WHAT YOU SHOULD DO:
Pull every "button" line out of the data below.

SUPPLIED INFORMATION:
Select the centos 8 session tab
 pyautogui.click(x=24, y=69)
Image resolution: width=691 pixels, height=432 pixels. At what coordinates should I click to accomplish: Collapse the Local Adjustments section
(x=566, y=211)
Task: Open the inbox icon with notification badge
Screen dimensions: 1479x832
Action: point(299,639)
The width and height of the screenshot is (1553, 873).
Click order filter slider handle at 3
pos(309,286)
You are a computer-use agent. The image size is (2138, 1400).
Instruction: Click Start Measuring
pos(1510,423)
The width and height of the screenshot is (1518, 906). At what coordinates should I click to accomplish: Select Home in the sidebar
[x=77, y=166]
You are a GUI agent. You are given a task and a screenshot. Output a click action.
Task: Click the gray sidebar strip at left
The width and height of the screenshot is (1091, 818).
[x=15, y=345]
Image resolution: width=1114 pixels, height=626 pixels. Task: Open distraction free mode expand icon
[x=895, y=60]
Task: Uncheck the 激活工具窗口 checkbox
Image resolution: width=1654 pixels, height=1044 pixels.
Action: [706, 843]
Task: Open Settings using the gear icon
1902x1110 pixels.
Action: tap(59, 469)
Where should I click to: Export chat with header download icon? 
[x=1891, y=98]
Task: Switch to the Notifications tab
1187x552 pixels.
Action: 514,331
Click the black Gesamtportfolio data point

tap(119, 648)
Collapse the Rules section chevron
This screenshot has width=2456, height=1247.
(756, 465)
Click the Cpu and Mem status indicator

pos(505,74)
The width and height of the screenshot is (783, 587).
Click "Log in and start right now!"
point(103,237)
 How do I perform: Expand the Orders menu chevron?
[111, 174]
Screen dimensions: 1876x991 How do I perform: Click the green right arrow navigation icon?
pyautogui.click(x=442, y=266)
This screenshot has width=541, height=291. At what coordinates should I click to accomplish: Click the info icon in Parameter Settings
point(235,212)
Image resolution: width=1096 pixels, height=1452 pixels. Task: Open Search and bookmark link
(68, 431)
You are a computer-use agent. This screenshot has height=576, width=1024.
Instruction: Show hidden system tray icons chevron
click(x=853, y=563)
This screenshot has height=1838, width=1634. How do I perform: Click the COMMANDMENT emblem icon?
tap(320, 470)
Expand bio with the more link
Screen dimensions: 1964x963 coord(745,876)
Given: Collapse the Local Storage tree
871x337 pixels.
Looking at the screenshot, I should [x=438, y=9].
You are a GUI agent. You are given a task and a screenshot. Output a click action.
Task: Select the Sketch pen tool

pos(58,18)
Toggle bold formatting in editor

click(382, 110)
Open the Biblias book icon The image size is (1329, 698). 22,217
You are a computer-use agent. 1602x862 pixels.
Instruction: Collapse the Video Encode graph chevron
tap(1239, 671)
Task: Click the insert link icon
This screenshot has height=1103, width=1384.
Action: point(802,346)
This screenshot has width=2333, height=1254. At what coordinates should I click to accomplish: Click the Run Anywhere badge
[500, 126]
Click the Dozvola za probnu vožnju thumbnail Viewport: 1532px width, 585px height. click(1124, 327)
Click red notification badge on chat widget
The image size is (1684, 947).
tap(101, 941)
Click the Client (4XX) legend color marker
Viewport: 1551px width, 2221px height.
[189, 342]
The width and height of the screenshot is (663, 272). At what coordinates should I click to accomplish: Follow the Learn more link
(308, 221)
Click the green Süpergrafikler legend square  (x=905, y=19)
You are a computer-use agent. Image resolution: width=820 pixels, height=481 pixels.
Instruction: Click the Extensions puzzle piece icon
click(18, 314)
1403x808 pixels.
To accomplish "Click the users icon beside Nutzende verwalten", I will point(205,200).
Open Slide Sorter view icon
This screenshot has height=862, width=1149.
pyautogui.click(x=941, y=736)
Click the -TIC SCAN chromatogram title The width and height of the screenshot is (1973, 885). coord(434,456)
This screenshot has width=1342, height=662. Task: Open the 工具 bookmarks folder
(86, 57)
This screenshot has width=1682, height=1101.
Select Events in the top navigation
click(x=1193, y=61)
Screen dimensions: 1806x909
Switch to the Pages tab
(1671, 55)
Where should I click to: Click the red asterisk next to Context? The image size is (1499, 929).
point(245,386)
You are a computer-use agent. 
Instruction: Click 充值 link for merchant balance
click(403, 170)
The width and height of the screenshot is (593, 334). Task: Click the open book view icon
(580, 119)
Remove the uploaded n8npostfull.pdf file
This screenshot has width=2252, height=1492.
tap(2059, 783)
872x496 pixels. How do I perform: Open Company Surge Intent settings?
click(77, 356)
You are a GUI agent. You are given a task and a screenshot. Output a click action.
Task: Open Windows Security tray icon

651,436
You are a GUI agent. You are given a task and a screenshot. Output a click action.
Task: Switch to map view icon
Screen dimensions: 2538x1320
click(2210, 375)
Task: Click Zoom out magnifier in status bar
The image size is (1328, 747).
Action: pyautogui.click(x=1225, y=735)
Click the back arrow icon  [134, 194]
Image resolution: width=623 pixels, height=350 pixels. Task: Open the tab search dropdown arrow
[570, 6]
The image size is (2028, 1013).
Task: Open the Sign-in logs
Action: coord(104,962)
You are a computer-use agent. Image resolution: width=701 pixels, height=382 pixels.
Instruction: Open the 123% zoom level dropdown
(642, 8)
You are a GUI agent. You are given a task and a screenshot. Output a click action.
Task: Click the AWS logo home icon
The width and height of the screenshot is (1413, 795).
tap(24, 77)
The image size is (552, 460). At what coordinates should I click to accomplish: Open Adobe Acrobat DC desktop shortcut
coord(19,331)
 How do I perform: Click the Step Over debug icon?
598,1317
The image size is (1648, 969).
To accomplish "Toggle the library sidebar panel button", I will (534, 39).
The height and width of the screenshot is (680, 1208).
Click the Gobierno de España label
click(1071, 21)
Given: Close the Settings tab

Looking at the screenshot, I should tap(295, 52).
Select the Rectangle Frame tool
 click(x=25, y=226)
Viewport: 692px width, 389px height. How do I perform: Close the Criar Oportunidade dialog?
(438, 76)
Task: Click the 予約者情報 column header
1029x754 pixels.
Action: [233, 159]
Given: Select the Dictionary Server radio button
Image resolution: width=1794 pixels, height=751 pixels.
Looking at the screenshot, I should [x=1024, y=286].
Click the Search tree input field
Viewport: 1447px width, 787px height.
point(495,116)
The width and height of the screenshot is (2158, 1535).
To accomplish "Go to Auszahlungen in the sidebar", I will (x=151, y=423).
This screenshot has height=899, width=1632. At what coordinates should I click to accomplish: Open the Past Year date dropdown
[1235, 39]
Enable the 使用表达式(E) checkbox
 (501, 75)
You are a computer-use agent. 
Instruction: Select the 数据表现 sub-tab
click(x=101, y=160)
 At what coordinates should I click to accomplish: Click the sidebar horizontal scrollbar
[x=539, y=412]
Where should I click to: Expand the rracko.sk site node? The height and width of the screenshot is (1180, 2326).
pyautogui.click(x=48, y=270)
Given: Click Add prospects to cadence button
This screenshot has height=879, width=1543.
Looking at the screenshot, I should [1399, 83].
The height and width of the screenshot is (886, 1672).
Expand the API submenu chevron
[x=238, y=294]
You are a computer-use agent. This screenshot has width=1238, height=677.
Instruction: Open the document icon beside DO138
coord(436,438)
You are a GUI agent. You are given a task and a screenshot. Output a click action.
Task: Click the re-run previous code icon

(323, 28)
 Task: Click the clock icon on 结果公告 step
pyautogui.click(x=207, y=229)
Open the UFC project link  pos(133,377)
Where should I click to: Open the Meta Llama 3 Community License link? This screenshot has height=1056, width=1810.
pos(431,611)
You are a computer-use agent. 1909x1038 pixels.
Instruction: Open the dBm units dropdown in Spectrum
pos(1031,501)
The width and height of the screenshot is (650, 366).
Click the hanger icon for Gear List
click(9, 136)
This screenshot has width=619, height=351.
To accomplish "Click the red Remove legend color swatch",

WRITTEN SOLUTION:
To accomplish "Toggle the library sidebar panel button", I will (534, 39).
Given: Select the Dictionary Server radio button
Given: Click Add prospects to cadence button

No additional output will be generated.